Las cuestiones medioambientales ya no se limitan a nuestro consumo alimentario o a nuestros medios de transporte. Se observa en el ámbito de la cosmética, que empieza a proponer productos en resonancia con esta búsqueda de transparencia y ética. Los cosméticos sin agua, también llamados waterless o waterfree en inglés, son la prueba de ello.
¿Qué es un cosmético sin agua?
Un producto cosmético sin agua hace honor a su nombre, ya que es un producto de belleza que no contiene agua en su composición, como los cosméticos sólidos.
Si esta tendencia apareció en Occidente hace poco, los productos waterless nacieron en Corea del Sur en 2015 con la rama de la Waterless Beauty.
Además de reflexionar sobre los beneficios para la piel, estos productos se desarrollan tras una toma de conciencia ecológica por parte de los consumidores y las empresas.
Los compuestos activos están realmente destacados en los cosméticos sin agua, ya sea gracias a los aceites vegetales locales y franceses, a los polvos o a los extractos de origen natural.
¿Para qué sirve el agua en la composición?
Agua hay en todas partes. Sobre todo en los cosméticos. De media, un cosmético puede contener entre un 70% y un 80% de agua.
Se usa para solubilizar ingredientes, para obtener una emulsión, para crear un producto líquido, etc. Las marcas pueden abusar de ella para reducir sus costes en materias primas y usar menos principios activos.
El agua es un ingrediente neutro, ya que no se trata de agua termal ni de agua floral, que poseen cualidades específicas interesantes.
Por otra parte, la presencia de agua en un producto cosmético obliga al formulador a añadir uno o varios conservantes (químicos o de origen natural) para evitar las contaminaciones bacterianas relacionadas con el uso del producto.
Bastante desconocidos en su modo de uso, los polvos, productos oleosos, bálsamos, mantecas o cualquier otro cosmético sin agua son numerosos y pueden adoptar múltiples formas.
Las ventajas de la cosmética waterless
1. Más ecológica
El consumo mundial de agua se ha disparado en los últimos cincuenta años. Sin embargo, menos del 1% de la totalidad del agua mundial es potable. Esto hace que, de aquí a 2025, según el World Wildlife Fund (WWF), ⅔ de la población mundial podrían verse amenazados por la escasez de agua.
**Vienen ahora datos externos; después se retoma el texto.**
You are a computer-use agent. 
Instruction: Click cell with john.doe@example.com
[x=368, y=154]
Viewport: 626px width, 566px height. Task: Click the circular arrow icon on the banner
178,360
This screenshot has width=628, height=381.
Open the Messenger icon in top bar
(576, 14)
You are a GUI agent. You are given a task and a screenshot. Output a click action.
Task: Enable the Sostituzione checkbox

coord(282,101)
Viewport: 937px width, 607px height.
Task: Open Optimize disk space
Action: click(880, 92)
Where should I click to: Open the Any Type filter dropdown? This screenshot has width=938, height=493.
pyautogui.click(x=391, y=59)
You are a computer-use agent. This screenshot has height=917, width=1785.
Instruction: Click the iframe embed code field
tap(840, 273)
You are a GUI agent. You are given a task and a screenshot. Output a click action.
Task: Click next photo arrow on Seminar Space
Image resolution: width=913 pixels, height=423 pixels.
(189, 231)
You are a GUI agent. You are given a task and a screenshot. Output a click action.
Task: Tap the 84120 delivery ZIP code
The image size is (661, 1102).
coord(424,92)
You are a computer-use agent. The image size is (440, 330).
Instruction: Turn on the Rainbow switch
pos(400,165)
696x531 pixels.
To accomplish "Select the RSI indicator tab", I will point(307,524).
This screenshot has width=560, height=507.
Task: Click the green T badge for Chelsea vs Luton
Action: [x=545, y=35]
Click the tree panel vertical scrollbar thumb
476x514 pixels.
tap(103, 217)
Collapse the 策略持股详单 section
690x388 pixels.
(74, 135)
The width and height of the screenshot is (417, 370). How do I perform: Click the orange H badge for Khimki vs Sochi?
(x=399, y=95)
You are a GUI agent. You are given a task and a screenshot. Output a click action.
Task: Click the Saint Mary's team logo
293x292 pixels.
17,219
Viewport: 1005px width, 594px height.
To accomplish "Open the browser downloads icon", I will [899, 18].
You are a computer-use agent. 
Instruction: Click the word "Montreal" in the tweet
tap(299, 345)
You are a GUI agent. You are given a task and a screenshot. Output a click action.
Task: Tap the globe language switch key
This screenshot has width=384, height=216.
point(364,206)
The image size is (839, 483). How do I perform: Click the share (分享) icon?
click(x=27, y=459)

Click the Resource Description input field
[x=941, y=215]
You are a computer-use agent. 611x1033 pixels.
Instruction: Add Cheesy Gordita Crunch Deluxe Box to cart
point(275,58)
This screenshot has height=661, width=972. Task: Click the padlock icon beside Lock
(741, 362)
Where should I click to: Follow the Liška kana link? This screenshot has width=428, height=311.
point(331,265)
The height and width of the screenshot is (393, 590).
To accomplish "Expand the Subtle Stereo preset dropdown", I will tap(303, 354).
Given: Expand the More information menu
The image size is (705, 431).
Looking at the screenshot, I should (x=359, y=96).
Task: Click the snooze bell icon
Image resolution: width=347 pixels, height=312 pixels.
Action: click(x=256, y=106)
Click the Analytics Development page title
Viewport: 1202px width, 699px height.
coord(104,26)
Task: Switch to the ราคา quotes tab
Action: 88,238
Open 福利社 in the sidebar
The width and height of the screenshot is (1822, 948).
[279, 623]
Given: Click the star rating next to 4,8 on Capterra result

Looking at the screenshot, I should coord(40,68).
Los cosméticos sin agua son, por tanto, más ecológicos porque pueden prescindir de este recurso precioso. El consumo es menor y los envases también. Los productos sólidos pueden encontrarse a granel o con envases ecorresponsables. Permiten despejar las estanterías y tener una rutina de cuidado minimalista.
2. Más sano para la salud
Como no hay agua, no hace falta conservantes en la composición. El riesgo de alergia o irritación se reduce y se privilegian los compuestos naturales.
3. Más eficaz
Los compuestos activos no quedan ahogados en agua o líquidos inútiles, lo que hace que el producto de belleza sea mucho más interesante y eficaz. El agua se sustituye a menudo por fórmulas que ponen los extractos vegetales y los aceites en el corazón de la formulación.
“Por ejemplo, los aceites son interesantes porque apoyan el papel del sebo y de la película hidrolipídica.”
Los productos de belleza sin agua
Cuando se habla de cosmética sin agua o cosmética waterless, se piensa enseguida en los productos sólidos que solemos ver en nuestros baños.
Pero los cosméticos sin agua se declinan de diversas maneras y pueden enriquecer tu gama de muchas formas:
- los aceites para el rostro;
- los sticks de cera o bálsamos labiales;
- los jabones y champús sólidos;
- los desodorantes y desmaquillantes sólidos;
- los champús secos en polvo;
- los acondicionadores sólidos.
Las posibilidades son casi infinitas y la personalización de los productos es enorme. ¡A ti te toca imaginar el producto de belleza sin agua que más te guste!